SMS et relevés téléphoniques à l’appui, elle affirme avoir été conduite, le soir du 14 février, dans une luxueuse villa où l’attendait Moubarak al-Nahyane, 69 ans, ministre de la Tolérance et membre de la richissime famille royale régnante d’Abou Dhabi.

Elle pensait y parler de l’organisation du festival, auquel devaient participer de grands noms de la littérature. Mais selon elle, le cheikh a rapidement commencé à lui infliger des attouchements avant de l’agresser sexuellement sur un lit où il l’avait poussée.

Sollicité pour un commentaire par l’AFP, le ministère émirati n’a pas donné suite.

Cité par le Sunday Times, le cabinet d’avocats Schillings, qui représente le ministre, a «démenti». «Notre client est surpris et attristé par cette accusation, qui survient huit mois après l’incident présumé et par l’intermédiaire d’un journal national», a-t-il ajouté.
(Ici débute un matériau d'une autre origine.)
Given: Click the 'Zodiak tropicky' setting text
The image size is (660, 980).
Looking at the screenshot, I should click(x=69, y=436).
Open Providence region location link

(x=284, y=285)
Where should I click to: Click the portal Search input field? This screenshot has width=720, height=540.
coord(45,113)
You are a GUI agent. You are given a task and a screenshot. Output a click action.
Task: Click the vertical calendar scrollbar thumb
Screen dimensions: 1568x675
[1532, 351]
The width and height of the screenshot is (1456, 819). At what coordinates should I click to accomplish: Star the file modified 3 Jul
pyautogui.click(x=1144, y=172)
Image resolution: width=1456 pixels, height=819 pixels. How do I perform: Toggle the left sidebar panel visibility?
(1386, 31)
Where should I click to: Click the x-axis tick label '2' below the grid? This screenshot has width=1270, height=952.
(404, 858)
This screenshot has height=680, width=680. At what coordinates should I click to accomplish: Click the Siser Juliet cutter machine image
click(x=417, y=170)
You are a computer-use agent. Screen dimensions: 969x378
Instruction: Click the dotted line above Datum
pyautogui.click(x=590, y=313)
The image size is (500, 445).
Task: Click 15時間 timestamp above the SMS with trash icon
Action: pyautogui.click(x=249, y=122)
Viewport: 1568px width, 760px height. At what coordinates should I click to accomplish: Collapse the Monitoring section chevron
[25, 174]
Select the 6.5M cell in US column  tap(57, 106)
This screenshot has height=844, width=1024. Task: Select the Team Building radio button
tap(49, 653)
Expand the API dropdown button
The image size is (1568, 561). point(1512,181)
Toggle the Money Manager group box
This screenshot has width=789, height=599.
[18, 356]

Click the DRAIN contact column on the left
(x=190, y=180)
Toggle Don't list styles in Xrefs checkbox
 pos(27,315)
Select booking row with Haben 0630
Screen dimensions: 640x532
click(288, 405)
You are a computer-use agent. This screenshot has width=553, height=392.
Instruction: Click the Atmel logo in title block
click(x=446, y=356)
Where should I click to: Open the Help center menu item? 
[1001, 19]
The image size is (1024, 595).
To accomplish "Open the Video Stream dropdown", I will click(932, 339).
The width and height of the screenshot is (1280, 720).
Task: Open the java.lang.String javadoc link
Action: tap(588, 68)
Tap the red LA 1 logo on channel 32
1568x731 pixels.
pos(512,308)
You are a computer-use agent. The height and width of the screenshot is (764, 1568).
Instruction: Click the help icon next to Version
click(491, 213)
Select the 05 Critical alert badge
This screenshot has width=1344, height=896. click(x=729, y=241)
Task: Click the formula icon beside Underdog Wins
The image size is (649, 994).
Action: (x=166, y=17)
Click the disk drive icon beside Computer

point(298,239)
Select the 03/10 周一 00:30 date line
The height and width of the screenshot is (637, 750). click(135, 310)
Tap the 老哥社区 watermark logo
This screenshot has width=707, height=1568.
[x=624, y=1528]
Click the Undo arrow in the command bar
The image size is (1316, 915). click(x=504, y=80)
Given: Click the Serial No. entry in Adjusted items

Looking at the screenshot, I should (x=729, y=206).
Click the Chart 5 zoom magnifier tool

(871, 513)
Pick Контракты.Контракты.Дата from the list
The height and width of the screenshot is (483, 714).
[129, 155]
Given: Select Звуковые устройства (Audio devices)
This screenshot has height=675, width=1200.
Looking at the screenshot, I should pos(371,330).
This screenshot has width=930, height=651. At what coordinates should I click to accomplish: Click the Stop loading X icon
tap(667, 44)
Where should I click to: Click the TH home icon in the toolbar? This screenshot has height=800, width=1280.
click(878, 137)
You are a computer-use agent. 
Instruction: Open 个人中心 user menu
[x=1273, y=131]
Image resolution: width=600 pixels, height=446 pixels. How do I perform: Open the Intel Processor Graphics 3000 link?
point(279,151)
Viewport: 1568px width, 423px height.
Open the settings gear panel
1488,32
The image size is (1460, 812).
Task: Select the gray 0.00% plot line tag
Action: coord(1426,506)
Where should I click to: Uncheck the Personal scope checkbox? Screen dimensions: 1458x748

Caitlin McNamara explique être finalement parvenue à se dégager et à regagner son hôtel avant de fuir vers Dubaï, mais avoir reçu, dans les jours qui ont suivi, de nombreux SMS et appels de la part du ministre.

A Dubaï, elle a signalé les faits aux services consulaires britanniques le 16 février. Elle est ensuite partie à Oman avant de rentrer à Londres début mars.

Dans une déclaration transmise à l’AFP, la présidente du festival Hay, Caroline Michel, a estimé que l’agression présumée constituait «un odieux abus de confiance».

«Comme nous l’avons fait dès le départ, nous apportons tout notre soutien et notre assistance à Caitlin pour que son affaire soit portée devant la justice et que justice lui soit rendue», a-t-elle ajouté, soulignant que le festival ne retournera pas à Abou Dhabi «tant qu’il restera en poste».